Because we felt it was a little unlikely that we would ever be in Sydney again, we needed to conduct a high-speed attack on the other things that interested us.
I chose the Sydney Tower Eye, a lookout tower with a viewing floor about 280 metres up. I really enjoy things like that !
Lucie chose the Sea Life Aquarium. She had read about this in the first Jo Nesbo Book, “The Bat” and wanted to see it,
Tourist Sydney, as I have said, is quite small, so we easily managed to do both.
The tower was quite well visible from almost everywhere and was on Market street, which crossed our already well-frequented streets called Sussex, Kent and York. I told Lucie that I found it slightly confusing as these “locations” were not positioned geographically as their namesakes are in England. She gave me one of her looks that implied how fortunate she felt that this type of knowledge did not burden her !
We found the tower without any problems and went to the 5th floor, as indicated. However, this seemed to be a gallery of shops and restaurants. We spent at least 20 minutes searching between shops and dining rooms for another elevator up to the observation deck. We were not alone in our quest as it was obvious others were doing the same thing. After a trip to the 6th floor – and back down again, we finally found the required elevator right by the toilets with no clear sign visible, even when you were standing right by it !
This, at least, took us to the box office. We bought a pair of pricey tickets for the tower elevator which would take us to the top. We were assured, at the box office, that everyone complains how poorly marked the elevator is and that they could not find it. It seemed curiously un-Australian that this was allowed to persist.
After the ubiquitous security procedures and a short, but informative, film, we took the elevator to the top. This was a little bit like being fired upwards in a rocket !

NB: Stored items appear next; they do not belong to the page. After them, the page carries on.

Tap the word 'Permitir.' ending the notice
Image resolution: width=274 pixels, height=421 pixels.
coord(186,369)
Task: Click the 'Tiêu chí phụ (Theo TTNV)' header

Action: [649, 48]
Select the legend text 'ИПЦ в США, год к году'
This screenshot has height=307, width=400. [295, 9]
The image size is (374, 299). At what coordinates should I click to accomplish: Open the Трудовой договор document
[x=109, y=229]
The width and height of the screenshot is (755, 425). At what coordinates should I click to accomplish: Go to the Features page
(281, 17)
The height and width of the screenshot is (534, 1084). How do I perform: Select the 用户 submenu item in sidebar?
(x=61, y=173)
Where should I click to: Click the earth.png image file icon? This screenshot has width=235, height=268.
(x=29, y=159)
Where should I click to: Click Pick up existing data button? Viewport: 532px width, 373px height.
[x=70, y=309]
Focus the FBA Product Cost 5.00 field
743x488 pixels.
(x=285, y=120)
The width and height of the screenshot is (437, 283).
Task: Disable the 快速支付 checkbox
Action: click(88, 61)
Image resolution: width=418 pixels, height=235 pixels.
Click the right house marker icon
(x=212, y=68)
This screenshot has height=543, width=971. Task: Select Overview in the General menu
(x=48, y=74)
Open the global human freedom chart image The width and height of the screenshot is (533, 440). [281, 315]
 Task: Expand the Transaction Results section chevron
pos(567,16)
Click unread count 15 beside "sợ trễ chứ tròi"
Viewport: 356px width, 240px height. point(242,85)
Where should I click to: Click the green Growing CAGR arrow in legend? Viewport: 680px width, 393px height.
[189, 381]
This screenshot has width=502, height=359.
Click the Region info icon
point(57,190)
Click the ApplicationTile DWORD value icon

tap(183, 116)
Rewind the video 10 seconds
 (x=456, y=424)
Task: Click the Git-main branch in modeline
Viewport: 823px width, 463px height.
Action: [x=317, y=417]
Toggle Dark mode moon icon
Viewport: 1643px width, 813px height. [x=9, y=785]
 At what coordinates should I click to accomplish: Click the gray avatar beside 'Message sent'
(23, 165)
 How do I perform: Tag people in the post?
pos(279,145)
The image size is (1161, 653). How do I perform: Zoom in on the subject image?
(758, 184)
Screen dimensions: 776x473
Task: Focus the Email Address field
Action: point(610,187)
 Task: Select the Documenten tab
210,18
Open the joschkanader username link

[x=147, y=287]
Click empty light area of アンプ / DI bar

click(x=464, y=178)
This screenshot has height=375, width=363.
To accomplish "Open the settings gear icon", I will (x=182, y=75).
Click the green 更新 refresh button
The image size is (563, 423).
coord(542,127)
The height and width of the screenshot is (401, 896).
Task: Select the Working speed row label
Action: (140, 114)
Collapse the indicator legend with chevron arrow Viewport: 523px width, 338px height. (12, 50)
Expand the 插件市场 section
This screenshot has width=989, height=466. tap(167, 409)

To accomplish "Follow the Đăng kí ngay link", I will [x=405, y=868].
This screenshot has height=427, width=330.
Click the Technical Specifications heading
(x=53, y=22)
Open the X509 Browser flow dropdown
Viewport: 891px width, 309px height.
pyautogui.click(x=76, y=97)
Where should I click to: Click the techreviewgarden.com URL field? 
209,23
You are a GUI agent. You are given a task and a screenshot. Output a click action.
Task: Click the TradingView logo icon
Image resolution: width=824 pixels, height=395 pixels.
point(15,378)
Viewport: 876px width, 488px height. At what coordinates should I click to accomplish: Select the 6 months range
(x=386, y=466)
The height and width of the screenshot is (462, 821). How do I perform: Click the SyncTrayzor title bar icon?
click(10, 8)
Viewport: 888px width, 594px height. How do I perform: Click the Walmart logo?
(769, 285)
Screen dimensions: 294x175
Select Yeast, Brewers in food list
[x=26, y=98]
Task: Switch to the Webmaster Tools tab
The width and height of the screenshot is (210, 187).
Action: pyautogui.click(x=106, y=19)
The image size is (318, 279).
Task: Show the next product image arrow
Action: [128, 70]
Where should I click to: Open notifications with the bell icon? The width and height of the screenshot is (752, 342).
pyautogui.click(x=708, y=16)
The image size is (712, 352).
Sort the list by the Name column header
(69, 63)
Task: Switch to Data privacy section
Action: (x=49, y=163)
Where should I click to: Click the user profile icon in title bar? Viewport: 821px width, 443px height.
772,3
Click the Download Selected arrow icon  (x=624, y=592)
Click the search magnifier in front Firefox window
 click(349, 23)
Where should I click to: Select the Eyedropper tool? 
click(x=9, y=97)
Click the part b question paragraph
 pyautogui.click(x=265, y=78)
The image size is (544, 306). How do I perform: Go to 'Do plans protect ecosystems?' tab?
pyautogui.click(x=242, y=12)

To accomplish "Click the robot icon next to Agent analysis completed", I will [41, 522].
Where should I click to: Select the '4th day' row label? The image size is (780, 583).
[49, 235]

The views over Sydney were quite spectacular, with helpful signs on the floor telling you what you could see. The Harbour Bridge was pretty obvious to the north. Despite a bit of heat haze, it was possible to see almost out to Bondi to the east, the Sydney Cricket ground to the south and Darling Harbour, where we had dined the previous evening, seemingly almost at our feet to the west.
From the tower, we headed to Sea Life, which is in Darling Harbour, at the opposite end of Market Street. Parts of it were breathtaking. We saw a huge variety of fish, corals, jellyfish, sea urchins, turtles, sharks, huge stingrays and just about everything else you would never, ever actually want to meet in the sea. There was an underwater tunnel and you could look even the most fearsome of the denizens of the deep almost straight in the eye ! It was quite an experience.
There were also some King Penguins. Sadly, they did not seem anywhere near as vibrant, in captivity, as those we had seen, in the wild, in Tierra del Fuego two years before. One was standing motionless and just staring at a pole. I love penguins and I was sorry to see one so depressed.
In the evening, we rode the Harley back to North Sydney and had a great meal in an Indian restaurant which had a distinct Nepalese ethos. Very tasty !
We also rode back to the same vantage point as earlier in the day for some final, night-time, panorama shots of the bridge.
The acclimatisation was now behind us.
The following morning our long Australian pilgrimage would begin.